Her nominator, a colleague, added, “There’s more. I first met Michelle when she started the mobile food pantry at Southern. Yes, she is why that program is here. Michelle is incredibly generous, creative, and compassionate, and chock full of common sense. She is the kind of person who heads toward a problem in order to help, instead of getting caught flat-footed or avoiding involvement. You inspire me, Michelle!”

Michelle Johnston with just a few of the masks she has sewn

Joan Kreiger

In addition to her role as the respiratory care coordinator with the Department of Health and Movement Sciences, Joan Kreiger has been filling a need as a respiratory therapist at Greenwich Hospital, which is part of the Y-NH Health System. In this role she is serving in ICU dealing with some of the most critical COVID-19 patients. Her nominator, a colleague, wrote that Kreiger has reported “the patients in ICU are all in critical condition and require ventilation support as the patients’ lungs are ‘stiff’ and are unable to transfer oxygen and carbon dioxide normally.

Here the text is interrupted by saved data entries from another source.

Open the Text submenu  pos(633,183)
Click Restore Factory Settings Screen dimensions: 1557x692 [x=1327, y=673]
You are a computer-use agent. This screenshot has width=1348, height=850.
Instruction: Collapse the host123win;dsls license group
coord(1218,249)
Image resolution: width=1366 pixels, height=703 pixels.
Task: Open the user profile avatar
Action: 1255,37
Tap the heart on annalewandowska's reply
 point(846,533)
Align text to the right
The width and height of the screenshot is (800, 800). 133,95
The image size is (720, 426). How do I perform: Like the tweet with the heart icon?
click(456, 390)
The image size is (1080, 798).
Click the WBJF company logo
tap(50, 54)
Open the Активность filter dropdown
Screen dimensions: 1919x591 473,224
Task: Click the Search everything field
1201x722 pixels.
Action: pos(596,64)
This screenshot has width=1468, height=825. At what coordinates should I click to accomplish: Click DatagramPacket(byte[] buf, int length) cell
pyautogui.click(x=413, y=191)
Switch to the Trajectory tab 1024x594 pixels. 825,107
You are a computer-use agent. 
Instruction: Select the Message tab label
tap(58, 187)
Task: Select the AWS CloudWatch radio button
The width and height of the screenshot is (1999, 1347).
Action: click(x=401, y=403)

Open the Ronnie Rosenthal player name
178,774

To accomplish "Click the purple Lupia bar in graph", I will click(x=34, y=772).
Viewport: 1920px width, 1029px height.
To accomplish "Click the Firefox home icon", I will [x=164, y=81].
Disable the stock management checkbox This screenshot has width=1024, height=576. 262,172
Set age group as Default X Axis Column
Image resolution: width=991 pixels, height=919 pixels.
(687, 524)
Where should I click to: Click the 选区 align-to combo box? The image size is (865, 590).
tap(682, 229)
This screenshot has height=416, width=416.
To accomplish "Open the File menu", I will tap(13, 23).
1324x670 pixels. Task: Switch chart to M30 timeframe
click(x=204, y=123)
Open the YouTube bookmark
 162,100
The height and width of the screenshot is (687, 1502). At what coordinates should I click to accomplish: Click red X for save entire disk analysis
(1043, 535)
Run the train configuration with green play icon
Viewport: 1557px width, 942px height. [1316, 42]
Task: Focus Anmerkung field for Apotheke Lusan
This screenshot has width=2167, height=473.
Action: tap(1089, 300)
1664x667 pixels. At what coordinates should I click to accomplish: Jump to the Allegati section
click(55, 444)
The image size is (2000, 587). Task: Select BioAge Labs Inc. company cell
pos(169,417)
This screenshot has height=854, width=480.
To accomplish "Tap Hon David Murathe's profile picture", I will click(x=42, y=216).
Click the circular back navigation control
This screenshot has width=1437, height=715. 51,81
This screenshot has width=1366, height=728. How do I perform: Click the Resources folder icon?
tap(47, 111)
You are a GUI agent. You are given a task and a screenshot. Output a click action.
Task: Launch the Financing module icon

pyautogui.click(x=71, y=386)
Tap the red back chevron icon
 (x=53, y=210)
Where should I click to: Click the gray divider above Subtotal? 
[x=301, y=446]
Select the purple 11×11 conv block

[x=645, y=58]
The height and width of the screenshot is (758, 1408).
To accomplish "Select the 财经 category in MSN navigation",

In her role, she is working with a team of physicians and nurses doing their best to maintain the lives of their patients.”

Joan Kreiger

Renee Villarreal

Renee Villarreal, a student, is homeschooling her toddler and serves in the Army National Guard, while managing to take five online classes. She also works two part-time jobs and is independent. Her nominator wrote that Villarreal “helps herself her daughter and our Southern community by serving the country.”

Renee Villarreal and her child

Bogdan Zamfir

Bogdan Zamfir, director of the Center for Educational and Assistive Technology, has led the academic initiative supporting faculty in their immediate transition to teaching virtually as a result of COVID-19. His nominator wrote that he was quick to convene a response team of online teaching and technology experts who continue to collaborate on online teaching and learning strategies and trainings offered under the brand-new Office of Online Learning. She added, “Bo’s thoughtful and informed approach resulted in the development of several technology-driven mini-trainings, an in-house faculty support system, and a redesigned Teaching Academy focused on technology and pedagogy that will support Southern’s plans for online course delivery as our campus moves from response to recovery. Undoubtedly, Bo has invested considerable hours, working well-beyond the parameters of his position, consulting, researching and coordinating efforts to deliver a quality program to address the training and support needs of faculty and students for online teaching and learning during and after this crisis. Bo’s leadership, diligence and commitment during this pandemic are inspiring and a testament that he is SouthernStrong and worthy of this recognition.”